[EXERCISE PROMPT] Please copy out, word for word, the part of the rows that opens with the line containing "Screen dimensions: 771x423" and closes with the line containing "click(x=165, y=409)", including both of those lines.

[PROVIDED RECORDS]
__________
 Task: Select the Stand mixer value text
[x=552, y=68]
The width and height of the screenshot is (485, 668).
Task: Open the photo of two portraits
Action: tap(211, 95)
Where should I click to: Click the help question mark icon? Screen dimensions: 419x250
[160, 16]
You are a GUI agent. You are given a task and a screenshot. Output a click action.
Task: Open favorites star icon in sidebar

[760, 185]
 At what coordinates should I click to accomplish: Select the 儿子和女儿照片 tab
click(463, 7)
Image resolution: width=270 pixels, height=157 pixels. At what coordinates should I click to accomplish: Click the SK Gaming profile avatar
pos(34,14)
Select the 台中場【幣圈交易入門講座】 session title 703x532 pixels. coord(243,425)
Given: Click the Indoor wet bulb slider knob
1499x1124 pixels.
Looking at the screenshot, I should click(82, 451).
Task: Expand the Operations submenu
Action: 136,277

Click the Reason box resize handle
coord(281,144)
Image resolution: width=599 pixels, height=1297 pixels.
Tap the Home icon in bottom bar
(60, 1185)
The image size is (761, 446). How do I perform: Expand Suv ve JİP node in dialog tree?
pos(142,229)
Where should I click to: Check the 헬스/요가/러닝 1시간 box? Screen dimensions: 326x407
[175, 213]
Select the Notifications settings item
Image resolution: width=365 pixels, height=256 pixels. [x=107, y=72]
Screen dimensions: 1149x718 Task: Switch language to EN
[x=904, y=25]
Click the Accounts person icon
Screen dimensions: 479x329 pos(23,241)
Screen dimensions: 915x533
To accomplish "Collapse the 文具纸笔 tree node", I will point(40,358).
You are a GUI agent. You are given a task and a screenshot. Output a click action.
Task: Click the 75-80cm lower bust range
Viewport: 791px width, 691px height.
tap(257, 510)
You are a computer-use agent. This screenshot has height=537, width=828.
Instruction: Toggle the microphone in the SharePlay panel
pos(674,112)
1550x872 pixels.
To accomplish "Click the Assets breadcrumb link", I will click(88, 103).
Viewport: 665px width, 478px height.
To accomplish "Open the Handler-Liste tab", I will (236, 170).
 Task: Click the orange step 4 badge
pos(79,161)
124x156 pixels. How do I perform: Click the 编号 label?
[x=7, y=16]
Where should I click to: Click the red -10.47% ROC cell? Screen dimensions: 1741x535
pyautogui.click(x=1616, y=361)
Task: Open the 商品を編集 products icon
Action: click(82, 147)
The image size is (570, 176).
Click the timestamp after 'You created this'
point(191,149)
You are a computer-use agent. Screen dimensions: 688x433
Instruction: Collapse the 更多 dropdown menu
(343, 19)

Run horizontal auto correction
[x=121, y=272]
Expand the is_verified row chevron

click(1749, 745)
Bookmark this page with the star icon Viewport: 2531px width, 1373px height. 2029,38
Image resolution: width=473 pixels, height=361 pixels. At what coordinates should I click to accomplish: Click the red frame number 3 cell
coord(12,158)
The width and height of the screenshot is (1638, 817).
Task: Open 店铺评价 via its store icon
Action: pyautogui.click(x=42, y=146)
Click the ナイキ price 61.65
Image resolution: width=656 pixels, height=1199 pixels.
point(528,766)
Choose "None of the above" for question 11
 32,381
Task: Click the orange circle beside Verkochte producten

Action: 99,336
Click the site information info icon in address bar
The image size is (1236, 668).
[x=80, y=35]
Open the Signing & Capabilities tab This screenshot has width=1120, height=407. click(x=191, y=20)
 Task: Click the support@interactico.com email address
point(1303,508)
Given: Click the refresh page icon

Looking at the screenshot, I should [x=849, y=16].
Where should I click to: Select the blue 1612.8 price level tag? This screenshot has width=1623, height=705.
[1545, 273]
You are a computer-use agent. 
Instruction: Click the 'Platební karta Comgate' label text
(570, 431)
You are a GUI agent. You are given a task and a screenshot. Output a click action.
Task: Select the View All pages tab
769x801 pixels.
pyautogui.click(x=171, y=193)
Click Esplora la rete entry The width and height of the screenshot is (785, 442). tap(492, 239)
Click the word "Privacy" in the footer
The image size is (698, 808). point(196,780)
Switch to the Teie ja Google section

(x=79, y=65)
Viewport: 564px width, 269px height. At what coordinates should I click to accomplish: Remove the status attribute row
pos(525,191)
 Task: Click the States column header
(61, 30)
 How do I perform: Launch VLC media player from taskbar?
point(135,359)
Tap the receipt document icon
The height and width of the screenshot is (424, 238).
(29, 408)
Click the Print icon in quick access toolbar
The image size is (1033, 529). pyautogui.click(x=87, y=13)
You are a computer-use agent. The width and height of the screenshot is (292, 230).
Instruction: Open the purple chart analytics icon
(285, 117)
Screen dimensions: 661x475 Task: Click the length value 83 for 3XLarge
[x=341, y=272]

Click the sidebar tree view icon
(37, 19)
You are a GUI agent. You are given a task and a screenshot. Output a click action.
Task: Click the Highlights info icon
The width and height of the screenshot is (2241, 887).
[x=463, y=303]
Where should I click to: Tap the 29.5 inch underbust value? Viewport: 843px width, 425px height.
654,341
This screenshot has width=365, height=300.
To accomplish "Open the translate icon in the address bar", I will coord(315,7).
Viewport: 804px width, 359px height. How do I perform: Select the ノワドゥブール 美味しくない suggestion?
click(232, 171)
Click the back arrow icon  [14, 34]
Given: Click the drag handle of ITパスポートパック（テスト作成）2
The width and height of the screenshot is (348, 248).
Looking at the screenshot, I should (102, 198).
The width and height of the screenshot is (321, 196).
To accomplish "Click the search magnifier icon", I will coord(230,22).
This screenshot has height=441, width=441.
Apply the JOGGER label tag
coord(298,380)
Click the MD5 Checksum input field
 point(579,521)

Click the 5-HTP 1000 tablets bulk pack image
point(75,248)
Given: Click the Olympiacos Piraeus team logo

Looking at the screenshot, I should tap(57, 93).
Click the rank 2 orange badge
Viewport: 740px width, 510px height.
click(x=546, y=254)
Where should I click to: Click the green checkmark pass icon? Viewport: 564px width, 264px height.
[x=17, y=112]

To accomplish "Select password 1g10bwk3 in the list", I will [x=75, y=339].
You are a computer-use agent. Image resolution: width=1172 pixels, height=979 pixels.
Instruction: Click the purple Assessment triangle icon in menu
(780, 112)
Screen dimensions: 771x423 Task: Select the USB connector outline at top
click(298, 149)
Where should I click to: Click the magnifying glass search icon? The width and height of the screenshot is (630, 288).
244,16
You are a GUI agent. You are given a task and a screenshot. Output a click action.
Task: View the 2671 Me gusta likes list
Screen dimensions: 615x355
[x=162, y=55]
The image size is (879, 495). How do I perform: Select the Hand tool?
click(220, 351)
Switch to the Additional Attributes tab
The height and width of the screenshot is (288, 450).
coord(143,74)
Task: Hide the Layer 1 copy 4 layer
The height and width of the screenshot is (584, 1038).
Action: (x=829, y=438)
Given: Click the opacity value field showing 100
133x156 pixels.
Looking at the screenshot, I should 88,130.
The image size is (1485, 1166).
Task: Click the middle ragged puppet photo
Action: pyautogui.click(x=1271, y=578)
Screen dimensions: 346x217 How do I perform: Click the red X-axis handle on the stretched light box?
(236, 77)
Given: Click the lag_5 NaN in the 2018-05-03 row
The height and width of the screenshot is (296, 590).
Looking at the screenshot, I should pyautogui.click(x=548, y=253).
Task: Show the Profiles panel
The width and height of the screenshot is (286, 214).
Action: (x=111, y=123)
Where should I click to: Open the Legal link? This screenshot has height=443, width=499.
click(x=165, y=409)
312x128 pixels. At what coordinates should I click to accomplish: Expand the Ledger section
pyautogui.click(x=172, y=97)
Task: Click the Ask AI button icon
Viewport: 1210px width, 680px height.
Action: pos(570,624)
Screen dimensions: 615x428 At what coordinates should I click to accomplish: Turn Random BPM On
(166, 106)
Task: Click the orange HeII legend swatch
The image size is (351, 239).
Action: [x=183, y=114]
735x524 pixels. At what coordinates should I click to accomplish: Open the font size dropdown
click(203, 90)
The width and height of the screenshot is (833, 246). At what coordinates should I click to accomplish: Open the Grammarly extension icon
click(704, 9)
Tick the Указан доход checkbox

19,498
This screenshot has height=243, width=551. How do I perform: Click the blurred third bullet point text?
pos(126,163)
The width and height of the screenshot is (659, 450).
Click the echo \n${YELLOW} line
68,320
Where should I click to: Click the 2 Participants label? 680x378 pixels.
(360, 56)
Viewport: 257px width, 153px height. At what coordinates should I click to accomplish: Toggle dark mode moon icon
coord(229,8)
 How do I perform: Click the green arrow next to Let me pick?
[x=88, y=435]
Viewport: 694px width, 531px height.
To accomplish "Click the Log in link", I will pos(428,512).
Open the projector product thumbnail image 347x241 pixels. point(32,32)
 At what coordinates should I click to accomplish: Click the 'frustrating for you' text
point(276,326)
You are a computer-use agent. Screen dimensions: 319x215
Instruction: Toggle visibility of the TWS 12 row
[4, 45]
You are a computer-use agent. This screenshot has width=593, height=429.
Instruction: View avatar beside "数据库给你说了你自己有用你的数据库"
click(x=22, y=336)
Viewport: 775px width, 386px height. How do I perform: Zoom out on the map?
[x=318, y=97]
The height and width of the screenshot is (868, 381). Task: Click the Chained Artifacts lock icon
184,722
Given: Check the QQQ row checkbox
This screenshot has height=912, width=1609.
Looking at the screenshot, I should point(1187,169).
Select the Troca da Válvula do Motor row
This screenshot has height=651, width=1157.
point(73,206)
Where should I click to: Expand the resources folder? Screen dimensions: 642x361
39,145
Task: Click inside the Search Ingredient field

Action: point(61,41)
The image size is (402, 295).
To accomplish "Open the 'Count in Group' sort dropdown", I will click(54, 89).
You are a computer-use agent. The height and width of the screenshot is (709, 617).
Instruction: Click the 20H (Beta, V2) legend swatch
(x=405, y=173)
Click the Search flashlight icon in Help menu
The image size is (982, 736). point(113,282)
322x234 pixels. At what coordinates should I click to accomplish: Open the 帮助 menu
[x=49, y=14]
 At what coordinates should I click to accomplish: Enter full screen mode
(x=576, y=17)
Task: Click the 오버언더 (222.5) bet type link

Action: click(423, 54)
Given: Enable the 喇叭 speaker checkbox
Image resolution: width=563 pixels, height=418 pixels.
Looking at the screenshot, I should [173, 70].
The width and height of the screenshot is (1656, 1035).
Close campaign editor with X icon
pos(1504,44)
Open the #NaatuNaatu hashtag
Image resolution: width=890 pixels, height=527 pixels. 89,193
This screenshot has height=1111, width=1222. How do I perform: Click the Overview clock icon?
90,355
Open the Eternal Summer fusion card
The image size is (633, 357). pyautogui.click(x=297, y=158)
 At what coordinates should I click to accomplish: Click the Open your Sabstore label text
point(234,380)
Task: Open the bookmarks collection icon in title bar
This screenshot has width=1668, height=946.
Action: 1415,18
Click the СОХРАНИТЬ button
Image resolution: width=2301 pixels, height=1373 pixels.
__________
[SOLUTION FOR THIS TASK]
Screen dimensions: 771x423 Task: Select the USB connector outline at top
click(298, 149)
Where should I click to: Click the magnifying glass search icon? The width and height of the screenshot is (630, 288).
244,16
You are a GUI agent. You are given a task and a screenshot. Output a click action.
Task: View the 2671 Me gusta likes list
Screen dimensions: 615x355
[x=162, y=55]
The image size is (879, 495). How do I perform: Select the Hand tool?
click(220, 351)
Switch to the Additional Attributes tab
The height and width of the screenshot is (288, 450).
coord(143,74)
Task: Hide the Layer 1 copy 4 layer
The height and width of the screenshot is (584, 1038).
Action: (x=829, y=438)
Given: Click the opacity value field showing 100
133x156 pixels.
Looking at the screenshot, I should 88,130.
The image size is (1485, 1166).
Task: Click the middle ragged puppet photo
Action: pyautogui.click(x=1271, y=578)
Screen dimensions: 346x217 How do I perform: Click the red X-axis handle on the stretched light box?
(236, 77)
Given: Click the lag_5 NaN in the 2018-05-03 row
The height and width of the screenshot is (296, 590).
Looking at the screenshot, I should pyautogui.click(x=548, y=253).
Task: Show the Profiles panel
The width and height of the screenshot is (286, 214).
Action: (x=111, y=123)
Where should I click to: Open the Legal link? This screenshot has height=443, width=499.
click(x=165, y=409)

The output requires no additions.